** Begin Provided records **
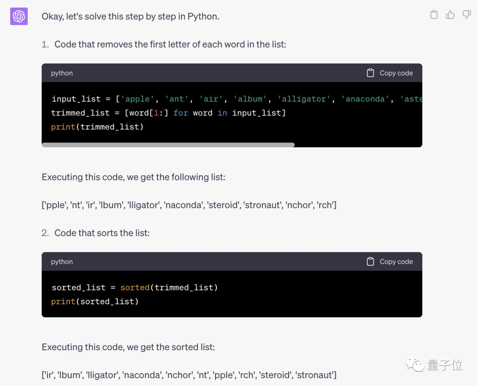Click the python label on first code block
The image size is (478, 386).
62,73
** End Provided records **
** Begin Provided records **
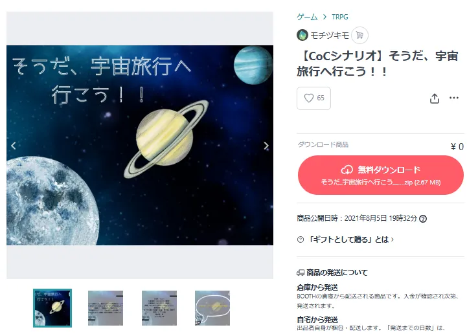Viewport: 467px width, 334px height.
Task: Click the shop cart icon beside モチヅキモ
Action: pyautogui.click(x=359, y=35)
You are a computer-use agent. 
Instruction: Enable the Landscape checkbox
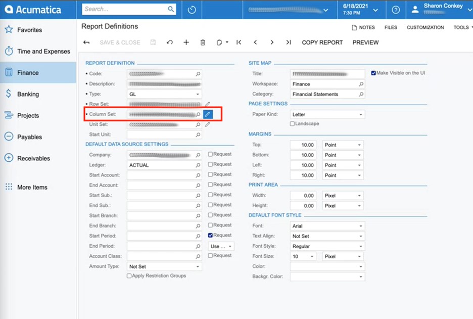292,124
** End Provided records **
** Begin Provided records **
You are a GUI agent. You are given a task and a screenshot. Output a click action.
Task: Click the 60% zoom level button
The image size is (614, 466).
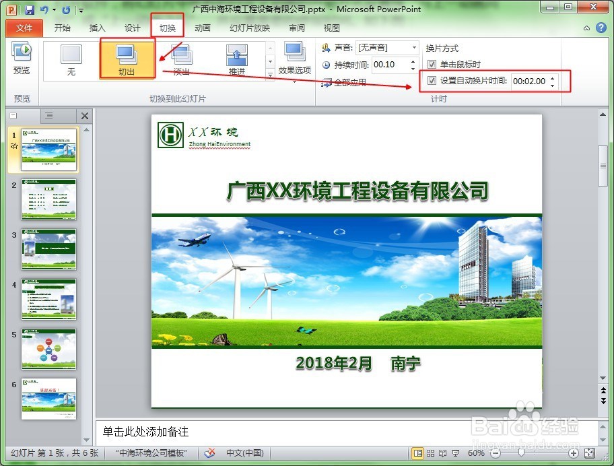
** End Provided records **
● Required work
Which lines in the items above contain the string "size", with case counting? Collect each such line in full.

● Exercise answer
The image size is (478, 386).
The image size is (614, 466).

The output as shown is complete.